---------- ENTRIES SHOWN ----------

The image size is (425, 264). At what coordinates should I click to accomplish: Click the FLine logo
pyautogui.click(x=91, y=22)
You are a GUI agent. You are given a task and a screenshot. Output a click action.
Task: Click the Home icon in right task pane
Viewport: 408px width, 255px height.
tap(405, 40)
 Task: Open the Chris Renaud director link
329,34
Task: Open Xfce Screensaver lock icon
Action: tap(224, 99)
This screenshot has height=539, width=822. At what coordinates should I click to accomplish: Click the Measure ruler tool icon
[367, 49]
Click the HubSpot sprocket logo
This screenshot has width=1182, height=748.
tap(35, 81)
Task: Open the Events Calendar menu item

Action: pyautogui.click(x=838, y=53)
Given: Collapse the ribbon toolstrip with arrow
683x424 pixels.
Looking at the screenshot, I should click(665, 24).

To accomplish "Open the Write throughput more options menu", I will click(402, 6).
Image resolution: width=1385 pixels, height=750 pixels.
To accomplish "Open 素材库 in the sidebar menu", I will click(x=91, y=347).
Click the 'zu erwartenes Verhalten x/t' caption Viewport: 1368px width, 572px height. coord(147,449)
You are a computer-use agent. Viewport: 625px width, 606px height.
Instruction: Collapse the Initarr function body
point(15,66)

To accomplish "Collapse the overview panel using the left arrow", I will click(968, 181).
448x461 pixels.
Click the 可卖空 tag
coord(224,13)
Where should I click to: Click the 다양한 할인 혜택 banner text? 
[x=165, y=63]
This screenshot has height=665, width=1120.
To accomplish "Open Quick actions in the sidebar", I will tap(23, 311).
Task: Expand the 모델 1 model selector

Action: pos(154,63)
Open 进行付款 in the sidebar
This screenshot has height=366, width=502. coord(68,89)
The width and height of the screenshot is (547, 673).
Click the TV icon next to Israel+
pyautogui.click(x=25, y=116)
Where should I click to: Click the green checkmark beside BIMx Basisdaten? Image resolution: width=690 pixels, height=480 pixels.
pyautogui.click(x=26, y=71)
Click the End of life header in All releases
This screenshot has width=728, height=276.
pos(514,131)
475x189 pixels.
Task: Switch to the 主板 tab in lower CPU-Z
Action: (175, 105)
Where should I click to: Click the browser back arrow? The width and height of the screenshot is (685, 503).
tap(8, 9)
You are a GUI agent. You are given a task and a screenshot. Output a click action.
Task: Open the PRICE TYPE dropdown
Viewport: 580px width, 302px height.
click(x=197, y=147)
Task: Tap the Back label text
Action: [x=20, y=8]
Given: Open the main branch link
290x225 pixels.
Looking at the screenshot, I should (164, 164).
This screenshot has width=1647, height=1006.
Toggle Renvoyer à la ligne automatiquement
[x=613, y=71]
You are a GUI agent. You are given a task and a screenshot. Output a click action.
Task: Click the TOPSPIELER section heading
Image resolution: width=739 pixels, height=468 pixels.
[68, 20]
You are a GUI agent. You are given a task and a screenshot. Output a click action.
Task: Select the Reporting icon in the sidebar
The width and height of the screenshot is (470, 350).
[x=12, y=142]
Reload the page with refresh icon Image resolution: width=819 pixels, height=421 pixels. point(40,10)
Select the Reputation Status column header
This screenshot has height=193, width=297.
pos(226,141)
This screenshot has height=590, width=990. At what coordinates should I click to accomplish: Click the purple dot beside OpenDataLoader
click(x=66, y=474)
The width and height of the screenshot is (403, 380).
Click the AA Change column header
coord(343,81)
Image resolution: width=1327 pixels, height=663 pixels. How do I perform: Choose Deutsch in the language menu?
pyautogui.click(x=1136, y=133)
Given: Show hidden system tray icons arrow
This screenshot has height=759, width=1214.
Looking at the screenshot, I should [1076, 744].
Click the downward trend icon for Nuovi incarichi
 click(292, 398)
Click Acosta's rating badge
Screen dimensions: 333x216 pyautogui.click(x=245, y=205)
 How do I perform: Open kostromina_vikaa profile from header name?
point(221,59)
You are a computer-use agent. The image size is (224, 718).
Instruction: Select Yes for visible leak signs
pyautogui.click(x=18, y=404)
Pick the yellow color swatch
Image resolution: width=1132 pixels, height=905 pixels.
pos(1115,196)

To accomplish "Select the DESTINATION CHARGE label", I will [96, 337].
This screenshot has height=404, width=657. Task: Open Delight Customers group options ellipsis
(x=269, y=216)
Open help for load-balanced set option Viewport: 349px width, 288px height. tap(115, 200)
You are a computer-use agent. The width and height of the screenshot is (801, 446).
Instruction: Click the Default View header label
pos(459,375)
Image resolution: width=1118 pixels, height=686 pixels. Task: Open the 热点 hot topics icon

----------

**WORK INSTRUCTION**
When a line in the entries above holds the word "with", add it to the count, then state only the count.

**RESPONSE TO THE EXERCISE**
2